If you've worked with Infrastructure as Code (IaC) state management, you'll know that shared variables will cause updates to resources that share those variables. When two or more resources share the same environment variable, updating its value and re-running your IaC process may cause it to detect changes in those resources and attempt to recreate those resources. This can be unnecessary if you only meant to update one resource. In our case, we intended to update one microservice's environment variable and that cascaded into updating multiple microservices because they shared the same environment variable. This doesn't seem like a problem at the surface, but adding this problem on top of the above problems makes deploying and releasing worse—more potential for downtime and rollbacks from failed releases.

Solution

Our solution was to decouple microservices as much as possible during deployments—making them truly indepdently deployable. This meant duplicating (WET, not DRY code) code in our IaC files so that we could decouple shared environment variables. Having more IaC code was a good trade-off for us because we knew we could change a single set of related resources and it would not cause another resource to be redeployed. Going with an OOP anti-pattern made our infrastructure decoupled. Also, updating the same environment variable multiple times for multiple resources was a trivial change. Really good trade-off that improved our high-performing operations.

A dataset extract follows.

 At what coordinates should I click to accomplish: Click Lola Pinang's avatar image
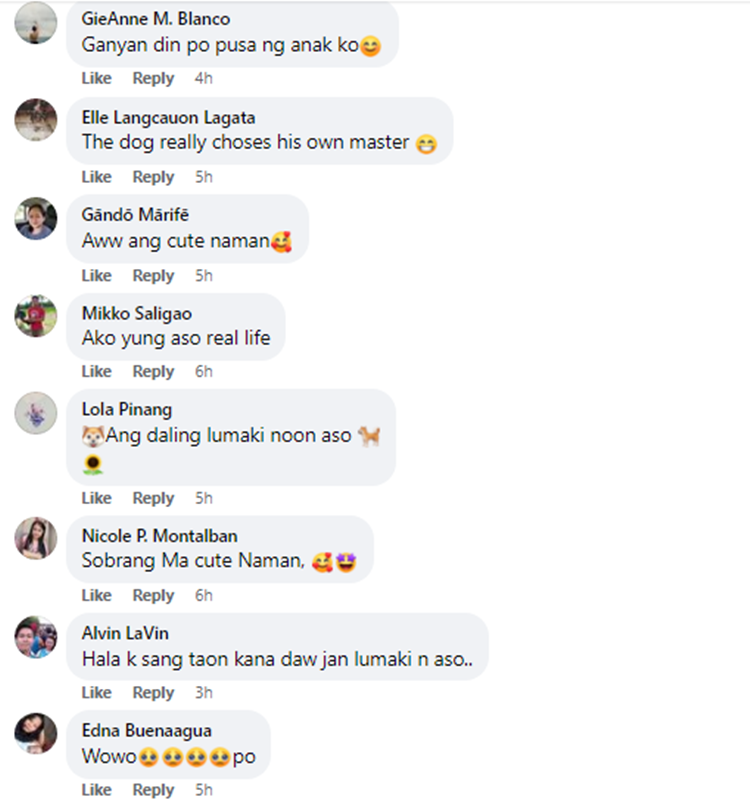(35, 413)
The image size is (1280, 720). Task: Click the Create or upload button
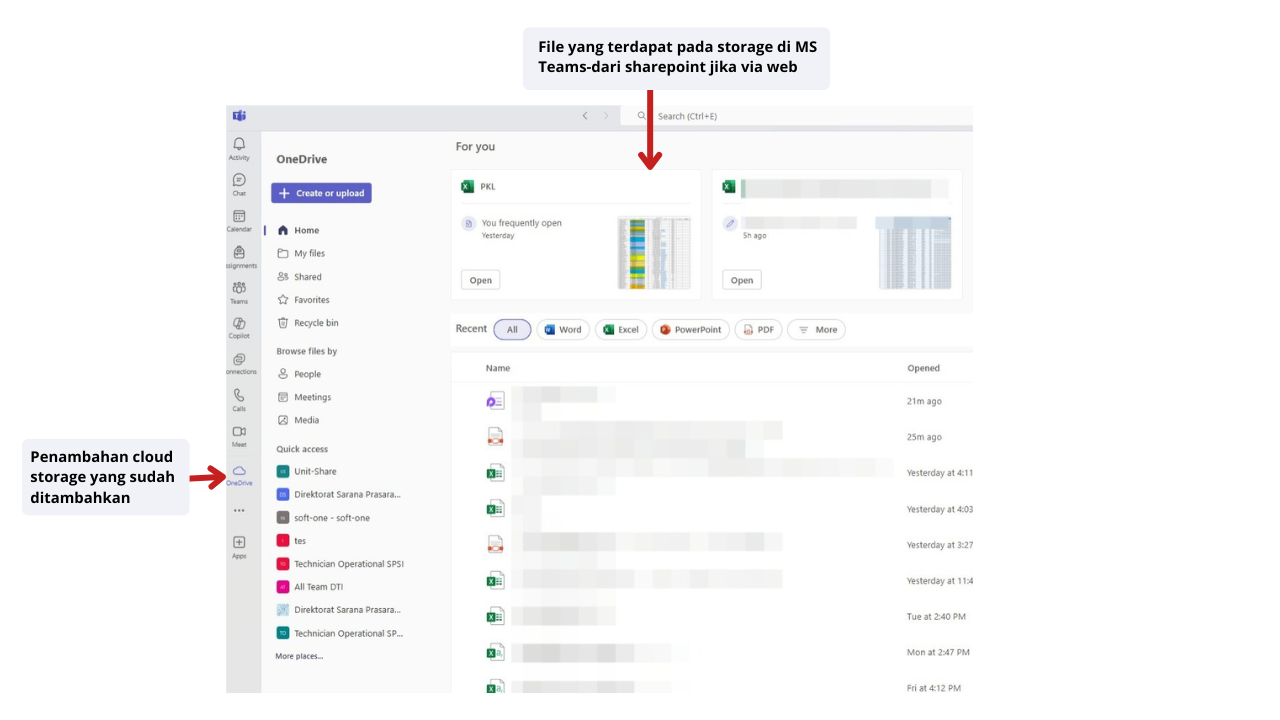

Problem 4: Blue/Green CICD

Problem

The system's deployment strategy followed a blue/green deployment model for production. Our container images were built in our CICD process. However, the container images weren’t truly blue/green-friendly because they weren’t config-agnostic. Each container image was tightly coupled to its environment-specific configs (e.g., application name, timeouts, log levels). This meant we had to build and maintain two separate container images if we wanted them to have separate configs (one built/configured for the blue environment and one built/configured for the green environment). If we needed to make a fix, we had to build two images for that fix. Building two images for a single environment doesn't sound bad when you think about fix frequency, but we had more than one containerized API. We had to make fixes across multiple APIs and build two images every... damn... time. That grueling process could kill any software engineer's motivation indefinitely if they knew this was the process for every fix that needed to be pushed out. It was not a high-performing operation. The high-performing operation was (and still is for any project) to build a single image that accepts dynamically provided configs.

Question: Would you rather build, tag, and push a new container image just to change a JWT secret signing key it used OR would you rather change the JWT secret signing key outside the container and redeploy the container—having it pick up the change? I'll always go with the latter. I think you should too. To each their own though.

Solution

The target solution was reusable container images. We audited our CICD files and removed everything that was considered environment-specific: application name, timeout configs, environment variables (ports, log levels, database URLs, and more). Once we ripped out all of those hard-coded variables, we placed them in our IaC process so our IaC process could deploy container images with variables we provided. The trade-off here: we decreased the build time for our container images and made them reusable, but we also increased the number of changes we needed to make to our IaC state. Good trade-off. I'd rather make text changes instead of waiting for containers to build (or build, error, rebuild, error, repeat... high-performing ops only please).

End state

Once we had everything in place and ran through a few end-to-end deployments and releases, we tracked the time it took to do this across all of our microservices. The combined time (deploying and releasing all of them) was always about an hour. Deploying a single microservice was always less than an hour. For our team (engineers, owners, stakeholders), it was a new frontier where the release on demand experience became world-class. No more all-hands deployments, no more war rooms, no more stress—the kind of experience software development should have for everyone involved.

I'm truly grateful for the MiLUMA team in Puerto Rico (Francisco Ramos and Kevin Avilla) for allowing me and my colleague to address these monumental tasks and supporting us along the way. I'm also truly grateful for InTwo's support as we navigated and through the infrastructure.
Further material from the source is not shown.